Pneumatosis cystoides intestinalis: when the location of the air may be a pitfall

Abstract

Pneumatosis cystoides intestinalis (PCI) is a rare and generally benign condition characterized by air within the walls of the small intestines or colon. Moreover, it may be a cause of free air in peritoneum. To correctly manage this entity when found at CT, it is of crucial importance for the radiologist to recognize and distinguish it from life-threatening causes of pneumatosis intestinalis or pneumoperitoneum. This differentiation may be challenging and the absence of additional findings (bowel wall thickening, altered contrast mucosal enhancement, fat stranding, dilated bowel, ascites, and the presence of portal venous gas) may be very helpful in suggesting the diagnosis. In this short communication we present a case of PCI in an asymptomatic 60-year old woman with a history of uterine carcinoma. The patient underwent a colonoscopy after a positive result of fecal occult blood test; the colonoscopy showed the presence of multiple grape-like nodules in the splenic flexure of the colon and biopsies were performed to exclude malignity of the findings.
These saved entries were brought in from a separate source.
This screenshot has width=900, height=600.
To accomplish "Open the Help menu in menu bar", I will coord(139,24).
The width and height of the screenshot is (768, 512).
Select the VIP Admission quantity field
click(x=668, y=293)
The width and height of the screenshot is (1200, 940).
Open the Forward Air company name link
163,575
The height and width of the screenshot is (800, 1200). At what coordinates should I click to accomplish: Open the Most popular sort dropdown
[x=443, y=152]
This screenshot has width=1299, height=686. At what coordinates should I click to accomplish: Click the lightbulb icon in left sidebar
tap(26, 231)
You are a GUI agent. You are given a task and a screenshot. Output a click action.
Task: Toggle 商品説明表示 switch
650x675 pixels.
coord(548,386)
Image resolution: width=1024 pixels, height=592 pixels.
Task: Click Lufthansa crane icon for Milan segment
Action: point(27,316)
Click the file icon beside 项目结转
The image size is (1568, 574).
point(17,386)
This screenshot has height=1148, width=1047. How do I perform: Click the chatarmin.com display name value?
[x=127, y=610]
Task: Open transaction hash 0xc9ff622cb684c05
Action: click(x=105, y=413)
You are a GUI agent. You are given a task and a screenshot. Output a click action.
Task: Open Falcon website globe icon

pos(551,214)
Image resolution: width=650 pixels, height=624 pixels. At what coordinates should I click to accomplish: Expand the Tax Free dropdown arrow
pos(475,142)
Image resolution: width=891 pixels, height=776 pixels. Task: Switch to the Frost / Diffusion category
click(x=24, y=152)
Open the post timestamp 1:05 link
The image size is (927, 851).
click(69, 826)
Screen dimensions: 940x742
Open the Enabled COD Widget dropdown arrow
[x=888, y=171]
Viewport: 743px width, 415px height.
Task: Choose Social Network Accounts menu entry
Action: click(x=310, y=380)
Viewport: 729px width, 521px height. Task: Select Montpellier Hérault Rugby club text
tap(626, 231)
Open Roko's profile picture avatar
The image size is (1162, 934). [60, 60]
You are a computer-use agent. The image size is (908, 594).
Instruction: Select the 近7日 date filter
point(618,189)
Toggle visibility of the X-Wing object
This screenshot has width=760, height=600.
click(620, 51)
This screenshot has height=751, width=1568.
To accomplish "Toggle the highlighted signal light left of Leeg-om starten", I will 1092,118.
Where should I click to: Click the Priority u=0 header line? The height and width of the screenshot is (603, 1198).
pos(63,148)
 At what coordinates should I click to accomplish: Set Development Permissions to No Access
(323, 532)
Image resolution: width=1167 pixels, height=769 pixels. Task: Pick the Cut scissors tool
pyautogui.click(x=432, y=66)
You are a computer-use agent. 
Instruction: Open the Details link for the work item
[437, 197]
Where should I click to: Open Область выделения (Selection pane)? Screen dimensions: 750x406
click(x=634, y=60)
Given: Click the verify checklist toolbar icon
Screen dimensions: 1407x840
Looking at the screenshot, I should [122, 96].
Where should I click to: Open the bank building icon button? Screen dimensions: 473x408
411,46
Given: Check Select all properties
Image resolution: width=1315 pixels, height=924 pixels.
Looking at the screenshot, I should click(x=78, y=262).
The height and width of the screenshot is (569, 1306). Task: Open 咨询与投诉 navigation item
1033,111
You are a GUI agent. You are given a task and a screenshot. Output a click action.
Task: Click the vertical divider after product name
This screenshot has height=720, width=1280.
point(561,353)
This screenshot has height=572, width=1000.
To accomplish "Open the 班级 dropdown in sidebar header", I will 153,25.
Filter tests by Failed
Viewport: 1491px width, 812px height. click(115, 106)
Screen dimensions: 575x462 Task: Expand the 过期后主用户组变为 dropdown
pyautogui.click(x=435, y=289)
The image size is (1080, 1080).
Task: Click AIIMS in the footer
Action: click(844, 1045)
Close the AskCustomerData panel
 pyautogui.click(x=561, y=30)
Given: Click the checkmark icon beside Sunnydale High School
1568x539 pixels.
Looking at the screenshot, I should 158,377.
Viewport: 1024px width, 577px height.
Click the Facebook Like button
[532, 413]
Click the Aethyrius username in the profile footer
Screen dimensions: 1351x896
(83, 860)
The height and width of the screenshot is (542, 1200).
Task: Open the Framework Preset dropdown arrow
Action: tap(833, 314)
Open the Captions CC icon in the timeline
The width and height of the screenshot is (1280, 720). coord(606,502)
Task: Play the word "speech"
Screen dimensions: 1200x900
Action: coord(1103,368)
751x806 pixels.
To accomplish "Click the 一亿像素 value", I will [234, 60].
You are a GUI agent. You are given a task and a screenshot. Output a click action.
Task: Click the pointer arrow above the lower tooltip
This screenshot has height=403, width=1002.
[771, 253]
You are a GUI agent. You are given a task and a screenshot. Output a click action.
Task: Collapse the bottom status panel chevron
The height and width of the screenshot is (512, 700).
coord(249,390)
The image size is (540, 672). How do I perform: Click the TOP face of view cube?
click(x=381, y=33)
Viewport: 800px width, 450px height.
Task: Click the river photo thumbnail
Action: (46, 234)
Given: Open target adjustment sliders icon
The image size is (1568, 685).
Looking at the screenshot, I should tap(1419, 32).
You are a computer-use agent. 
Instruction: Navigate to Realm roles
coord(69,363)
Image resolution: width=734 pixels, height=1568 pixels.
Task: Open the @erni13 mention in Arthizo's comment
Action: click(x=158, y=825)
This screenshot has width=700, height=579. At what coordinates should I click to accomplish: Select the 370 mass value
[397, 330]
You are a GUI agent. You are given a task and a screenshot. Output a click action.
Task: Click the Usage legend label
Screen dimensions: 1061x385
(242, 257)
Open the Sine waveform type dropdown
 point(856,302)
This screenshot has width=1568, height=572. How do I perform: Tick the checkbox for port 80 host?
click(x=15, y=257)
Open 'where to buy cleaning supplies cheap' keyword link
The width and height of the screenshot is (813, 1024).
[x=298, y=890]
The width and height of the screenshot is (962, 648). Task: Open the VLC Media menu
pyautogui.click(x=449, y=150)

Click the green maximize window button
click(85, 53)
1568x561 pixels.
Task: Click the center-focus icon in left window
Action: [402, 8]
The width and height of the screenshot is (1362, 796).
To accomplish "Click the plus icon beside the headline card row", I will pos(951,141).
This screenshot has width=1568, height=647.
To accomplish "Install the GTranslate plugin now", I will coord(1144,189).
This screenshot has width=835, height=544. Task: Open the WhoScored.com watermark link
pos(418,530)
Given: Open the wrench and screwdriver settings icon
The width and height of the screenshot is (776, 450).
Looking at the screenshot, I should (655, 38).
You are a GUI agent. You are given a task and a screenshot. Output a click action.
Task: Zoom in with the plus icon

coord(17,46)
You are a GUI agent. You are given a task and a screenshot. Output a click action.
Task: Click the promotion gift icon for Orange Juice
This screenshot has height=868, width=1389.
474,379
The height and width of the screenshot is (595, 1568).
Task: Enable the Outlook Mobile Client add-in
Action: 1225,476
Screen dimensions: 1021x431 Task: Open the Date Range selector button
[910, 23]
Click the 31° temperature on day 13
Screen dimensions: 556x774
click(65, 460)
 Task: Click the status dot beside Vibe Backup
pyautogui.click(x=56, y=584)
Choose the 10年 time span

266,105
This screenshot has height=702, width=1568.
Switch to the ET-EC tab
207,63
Then, a CT was conducted and it showed the presence of multiple, thin-walled, air-filled submucosal cysts in the splenic flexure of the colon. The endoscopic and CT findings, together with the absence of abdominal symptoms and altered laboratory test, allowed to establish the diagnosis of PCI. The patient was managed conservatively. Moreover, some free air bubbles were found in the pneumoperitoneum at one-year and two-year follow-up CTs, without abdominal symptoms.